Comparison, however, is also based on markers of difference. In contrast to the chapters dealing with Theravāda in mainland Southeast Asia, the two contributions by Tam and Chen (Chapters 11 and 12) both refer to the ‘imperial metaphor’ (Feuchtwang 1991) that becomes visible, for example, in the passport-like documents that the deceased need in order to cross the boundary to the afterlife. This is completely absent in the instance of Theravāda and the Chinese cases are marked by a different idea of orthopraxy. For Feuchtwang (2009: 103), China has ‘a civilization of the government of conduct, its correction, exemplary performance and enforcement’. Although Ladwig has found similar ideas of the bureaucracy of hell in Laos that could be related to the imperial metaphor, the difference between them is still large. There is no bank of hell among Theravāda Buddhists and no burning of spirit money or houses can be observed. The sacrificial economy connecting the world of the living and the dead follows a different logic. The latter point is also visible in the different roles of monks. Whereas in China expert laypeople or half-official monks can also officiate at funerals (see the xianghua heshang in Tam’s chapter), the Theravāda sangha seems to have a much more clearly defined position in death rituals. Without them, the contact to the dead is difficult whereas in China burning money or paper replicas of offerings can be done without the intermediary role of monks. On the whole, our volume has more contributions regarding mainland Southeast Asia, but the excellent volumes edited by Cuevas and Stone (2007), and Watson and Rawski (1988) present more information on East Asian funeral cultures. The material presented there can be contrasted and compared with the Theravāda cases presented here.

The localisation of Buddhist funeral cultures

The majority of contributions look at Buddhism as being very much ‘of a place’, as all Buddhism really is and to which all study of Buddhism needs constantly to return. In cultures where Buddhism has been predominant, the relationship between Buddhist doctrine and social behaviour is a very complex one indeed (see, for example, Gombrich 1971). But it would be quite wrong to approach Buddhism as it occurs ‘in a place’ (and when does it not occur in a place?) with some sort of legislative model of what should happen or what Buddhists must do. Given the large variety of what has been called ‘Buddhisms’ (Ling 1993), we do not intend to reconstruct an original death ritual and then look at the local variations that have evolved. Instead, we want to examine the creative local appropriations that in a manner of a bricolage make use of certain elements already apparent, for example, in early Buddhism. The Mahāparinibbāna Sutta, recounting the last days, death and the funeral of the Buddha (cf. Strong 2007), could in this light be seen as a textual toolbox out of which certain elements are appropriated and are then translated into ritual practices constituted by partially prescribed, but also improvised actions accommodated to a local context.

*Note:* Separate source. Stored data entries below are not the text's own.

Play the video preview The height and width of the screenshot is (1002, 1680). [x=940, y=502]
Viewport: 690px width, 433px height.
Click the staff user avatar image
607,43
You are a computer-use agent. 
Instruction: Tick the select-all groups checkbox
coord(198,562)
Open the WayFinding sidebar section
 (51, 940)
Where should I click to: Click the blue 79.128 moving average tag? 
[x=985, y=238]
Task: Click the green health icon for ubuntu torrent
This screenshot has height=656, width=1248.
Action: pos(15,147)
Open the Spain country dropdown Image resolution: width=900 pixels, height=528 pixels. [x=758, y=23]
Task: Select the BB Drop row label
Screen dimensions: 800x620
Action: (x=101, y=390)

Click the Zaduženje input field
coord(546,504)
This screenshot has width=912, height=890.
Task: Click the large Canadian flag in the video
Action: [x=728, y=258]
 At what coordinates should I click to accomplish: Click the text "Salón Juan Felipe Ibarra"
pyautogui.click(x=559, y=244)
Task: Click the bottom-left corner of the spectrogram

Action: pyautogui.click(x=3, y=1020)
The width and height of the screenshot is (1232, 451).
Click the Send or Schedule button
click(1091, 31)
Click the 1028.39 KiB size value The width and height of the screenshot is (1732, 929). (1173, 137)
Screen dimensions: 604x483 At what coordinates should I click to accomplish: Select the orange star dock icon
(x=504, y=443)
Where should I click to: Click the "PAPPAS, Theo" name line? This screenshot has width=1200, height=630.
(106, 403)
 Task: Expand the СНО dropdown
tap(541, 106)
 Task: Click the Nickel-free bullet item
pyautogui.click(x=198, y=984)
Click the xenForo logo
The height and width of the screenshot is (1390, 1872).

Given the centrality of funeral rites in the development and spread of Buddhism, many of the contributions give us a detailed image of the localisation of Buddhism in the field of funeral culture. The interaction with pre-Buddhist ideas and cosmologies of the dead are, for example, exemplified in themultiplicity of concepts of what constitutes a person and how this entity, substance or conscience is transformed in the course of death. Conceptualising this interaction of Buddhist concepts and their transformation on the local level in a specific setting has a long history in anthropology and Buddhist studies. Discussions on the interaction of ‘great and little tradition’ (Obeyesekere 1963), the structural division of labour of Buddhism and spirit cults (Tambiah 1970), or more generally speaking notions of syncretism, have all examined the transformation of Buddhism on the local level. These discussions can also be applied to Buddhist funeral cultures.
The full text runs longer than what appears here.